Hi,
This may be a very basic question...
Since it is a lot easier to break down normal map baking into separate pieces, and assemble them later - is there an easy way of taking lots of TGA files with alpha and assembling them into one file?
Kaldera has a bitmap composer which does this, but I wondered if there's another way of doing it rather than by hand in Photoshop if I didn't have Kaldera to hand?
Thanks,
Steve
Replies
The render to texure/projection mapping is done on a per object basis, so you don't get problems with objects getting in the way of others when baking. Everything has it's own UV space, so once they are done you just need to overlay the separate renders into one texture map.
We have a lot of problems with intersections/overlaps here too, have to combine the maps ourselves. Happens when we have two surfaces really close to one another, like deep in a crease of the high-res model. Especially for mechanical models where there are a lot of creases and angular extrusions. We have to separate our models into chunks to cast them separately, then recombine the maps in 2D. It's a pain in the ass, frankly.
We do it in Photoshop. We set Kaldera to output 32bit TGAs, then use the alphas to copy/paste each bitmap into a single master, since the alpha follows the edges of the UVs. I wonder if RTT sets the alpha properly?
You could set up a Photoshop Action, we're just too lazy! Or we aren't doing enough volume to make it worthwhile.
Hey, does max 7's RTT also bake an occlusion pass? Or do you have to set up a skylight yourself?
the problem I had with Photoshop was that if you loaded the selection using the alpha, then it wouldn't get placed in the correct position when pasted back down, and if I selected everything, then it wouldn't respect the alpha.
I don't really use Photoshop that much (more of a Painter man really) so I must be doing something wrong...
Any reason you're not using the Bitmap Composer in Kaldera?
Max 7's RTT puts the skylight pass in the lighting map output, but you have to put a skylight in manually. For some reason skylight doesn't seem to work the first time I render it, but it seems OK after that.
I haven't used Kaldera in a while, I can't remember if it allows for named selection sets to be used for a session - at least that would save having to break up the model.
Cheers
Steve
Hey Eric, I don't get it. Why do you want to render the chunks separately? You can do everything in one render pass... You just need to 'cut' the model in pieces, move them around using a fix common distance (I personnaly use 25, 50, 75, 100 units distances) along either X Y or Z, render the nmaps with this 'exploded' meshes, and then stitch the whole model together. You save the 'recombine' step this way, I guess it works rather well in most cases
Although I can understand there would be some instances where this method wouldn't work.

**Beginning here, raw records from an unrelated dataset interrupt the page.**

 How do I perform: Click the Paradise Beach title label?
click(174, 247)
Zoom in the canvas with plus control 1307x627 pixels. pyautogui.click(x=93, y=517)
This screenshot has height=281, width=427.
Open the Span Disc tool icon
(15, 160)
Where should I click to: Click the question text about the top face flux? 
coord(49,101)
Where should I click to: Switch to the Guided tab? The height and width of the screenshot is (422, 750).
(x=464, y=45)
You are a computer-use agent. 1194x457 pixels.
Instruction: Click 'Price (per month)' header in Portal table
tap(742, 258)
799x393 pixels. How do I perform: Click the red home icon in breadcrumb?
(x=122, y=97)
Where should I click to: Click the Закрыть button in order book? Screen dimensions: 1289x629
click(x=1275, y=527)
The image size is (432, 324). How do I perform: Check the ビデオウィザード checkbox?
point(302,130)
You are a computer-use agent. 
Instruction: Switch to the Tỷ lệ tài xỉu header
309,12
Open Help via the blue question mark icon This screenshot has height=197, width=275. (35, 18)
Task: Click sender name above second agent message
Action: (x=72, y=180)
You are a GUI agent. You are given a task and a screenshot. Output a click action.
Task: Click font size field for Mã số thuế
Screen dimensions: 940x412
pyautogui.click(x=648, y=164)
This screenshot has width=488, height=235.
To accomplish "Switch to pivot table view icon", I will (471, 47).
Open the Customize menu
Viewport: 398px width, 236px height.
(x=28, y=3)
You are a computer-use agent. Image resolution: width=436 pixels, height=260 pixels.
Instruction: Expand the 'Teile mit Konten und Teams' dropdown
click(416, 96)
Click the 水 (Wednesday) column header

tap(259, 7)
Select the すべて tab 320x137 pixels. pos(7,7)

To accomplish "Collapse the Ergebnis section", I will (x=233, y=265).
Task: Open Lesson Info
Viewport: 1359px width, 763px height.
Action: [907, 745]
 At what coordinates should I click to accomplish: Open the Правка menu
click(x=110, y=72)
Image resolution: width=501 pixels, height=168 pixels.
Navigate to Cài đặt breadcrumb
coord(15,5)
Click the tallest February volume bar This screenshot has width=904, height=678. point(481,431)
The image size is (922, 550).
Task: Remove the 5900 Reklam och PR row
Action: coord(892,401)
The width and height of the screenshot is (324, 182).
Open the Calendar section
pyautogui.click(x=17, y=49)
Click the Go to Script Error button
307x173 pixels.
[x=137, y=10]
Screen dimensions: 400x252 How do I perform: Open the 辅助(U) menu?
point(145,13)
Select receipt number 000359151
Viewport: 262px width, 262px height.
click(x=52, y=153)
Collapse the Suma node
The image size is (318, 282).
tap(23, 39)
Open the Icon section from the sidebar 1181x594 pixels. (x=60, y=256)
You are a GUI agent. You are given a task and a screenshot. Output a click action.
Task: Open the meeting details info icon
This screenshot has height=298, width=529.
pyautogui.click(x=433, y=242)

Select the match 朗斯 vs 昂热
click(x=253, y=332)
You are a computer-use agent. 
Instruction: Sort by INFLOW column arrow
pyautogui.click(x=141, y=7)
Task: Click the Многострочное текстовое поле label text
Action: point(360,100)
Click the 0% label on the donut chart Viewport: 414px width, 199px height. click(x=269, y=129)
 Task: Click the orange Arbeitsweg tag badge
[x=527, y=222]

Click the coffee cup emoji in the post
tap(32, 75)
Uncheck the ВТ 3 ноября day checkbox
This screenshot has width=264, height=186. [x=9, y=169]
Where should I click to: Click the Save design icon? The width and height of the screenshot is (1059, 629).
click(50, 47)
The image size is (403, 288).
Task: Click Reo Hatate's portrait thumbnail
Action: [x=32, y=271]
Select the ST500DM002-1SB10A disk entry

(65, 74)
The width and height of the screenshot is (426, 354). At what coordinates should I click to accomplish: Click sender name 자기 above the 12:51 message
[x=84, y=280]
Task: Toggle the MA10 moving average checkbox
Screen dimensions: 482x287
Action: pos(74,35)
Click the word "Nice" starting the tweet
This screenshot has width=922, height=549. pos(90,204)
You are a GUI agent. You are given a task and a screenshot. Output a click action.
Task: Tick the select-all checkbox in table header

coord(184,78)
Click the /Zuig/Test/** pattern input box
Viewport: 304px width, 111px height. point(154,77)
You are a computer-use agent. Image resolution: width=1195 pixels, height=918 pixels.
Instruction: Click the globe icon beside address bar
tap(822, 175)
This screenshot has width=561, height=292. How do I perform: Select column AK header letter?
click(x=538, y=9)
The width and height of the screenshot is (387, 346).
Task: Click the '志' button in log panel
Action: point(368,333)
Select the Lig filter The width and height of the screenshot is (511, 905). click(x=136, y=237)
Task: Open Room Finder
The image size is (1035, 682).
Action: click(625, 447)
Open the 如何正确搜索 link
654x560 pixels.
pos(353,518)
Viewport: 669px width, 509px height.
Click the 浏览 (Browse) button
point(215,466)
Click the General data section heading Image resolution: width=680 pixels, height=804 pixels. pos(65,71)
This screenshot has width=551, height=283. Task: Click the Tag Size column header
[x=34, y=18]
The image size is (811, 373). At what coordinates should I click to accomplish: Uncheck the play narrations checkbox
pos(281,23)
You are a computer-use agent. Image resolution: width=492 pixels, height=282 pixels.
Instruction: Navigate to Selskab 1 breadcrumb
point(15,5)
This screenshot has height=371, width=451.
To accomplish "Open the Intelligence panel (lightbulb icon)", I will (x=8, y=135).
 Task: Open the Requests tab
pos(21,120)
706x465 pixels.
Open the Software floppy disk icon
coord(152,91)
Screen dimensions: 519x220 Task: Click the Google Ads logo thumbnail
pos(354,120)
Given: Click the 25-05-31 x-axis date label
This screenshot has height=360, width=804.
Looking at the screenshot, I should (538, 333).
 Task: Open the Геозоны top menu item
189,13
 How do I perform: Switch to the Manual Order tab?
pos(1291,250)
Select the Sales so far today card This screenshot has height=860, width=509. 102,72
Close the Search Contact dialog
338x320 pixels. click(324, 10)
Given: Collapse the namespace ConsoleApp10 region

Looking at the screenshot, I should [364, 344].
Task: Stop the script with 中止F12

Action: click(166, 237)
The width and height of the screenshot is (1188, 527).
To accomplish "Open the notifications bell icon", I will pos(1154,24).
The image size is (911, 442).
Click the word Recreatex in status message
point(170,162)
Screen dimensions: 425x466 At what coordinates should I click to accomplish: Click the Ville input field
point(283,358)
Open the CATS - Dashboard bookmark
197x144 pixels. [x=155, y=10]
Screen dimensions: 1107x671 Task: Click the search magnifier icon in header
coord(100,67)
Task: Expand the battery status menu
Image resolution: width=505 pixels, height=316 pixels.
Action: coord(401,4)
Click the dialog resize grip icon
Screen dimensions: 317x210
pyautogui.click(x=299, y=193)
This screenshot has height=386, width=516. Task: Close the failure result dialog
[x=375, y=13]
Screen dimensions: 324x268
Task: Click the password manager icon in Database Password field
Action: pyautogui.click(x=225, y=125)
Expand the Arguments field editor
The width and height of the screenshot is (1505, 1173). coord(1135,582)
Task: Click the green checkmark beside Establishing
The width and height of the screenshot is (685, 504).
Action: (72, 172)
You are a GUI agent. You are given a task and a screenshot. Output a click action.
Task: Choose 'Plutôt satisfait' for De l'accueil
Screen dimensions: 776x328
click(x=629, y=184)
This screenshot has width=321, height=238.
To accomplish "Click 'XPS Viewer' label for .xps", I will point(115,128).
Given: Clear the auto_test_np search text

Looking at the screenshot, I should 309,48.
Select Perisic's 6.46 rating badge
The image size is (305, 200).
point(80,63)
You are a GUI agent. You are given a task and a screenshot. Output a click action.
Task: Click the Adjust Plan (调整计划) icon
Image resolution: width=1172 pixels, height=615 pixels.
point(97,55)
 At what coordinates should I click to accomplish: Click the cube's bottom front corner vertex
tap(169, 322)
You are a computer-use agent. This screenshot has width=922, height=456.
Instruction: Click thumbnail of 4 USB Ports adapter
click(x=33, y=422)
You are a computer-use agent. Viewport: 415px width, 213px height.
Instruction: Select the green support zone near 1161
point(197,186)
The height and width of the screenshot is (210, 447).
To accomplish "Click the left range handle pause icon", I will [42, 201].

For an occlusion pass, you have to add a skylight... I just assign a pure white material to the highpoly object, set the skylight colour to white, and render out a CompleteMap - obviously for this you can't use the "split apart" method, because then the shadows would be wrong... but it's easy to combine these in Photoshop, simply using Screen mode (since the background/shadows are black, and the diffuse is white).
Would it not be possible to use Screen mode for normal-map combining too, since I assume the background of the "empty space" in your maps is black? Then you can just click and drag the separate images all into one file with a black background, and set all their modes to Screen.
I just tested that here, and as long as all the blank areas are black, it should be fine.
MoP
It's not always simply a solution to grab everything as a higher depth as then there will be warpage of straight lines on straight surfaces into slight curves that produced pixelated normal maps.
Its a pain sometimes yes, but when it generally requires no more than you process the file twice, once with a short grab distance and once with a deep grab, it only take a short time to cut and paste back together in photoshop.
I usually use textporter to export a mask of all my UV coords so I can simply expand that selection a little and trim the excess off from each image.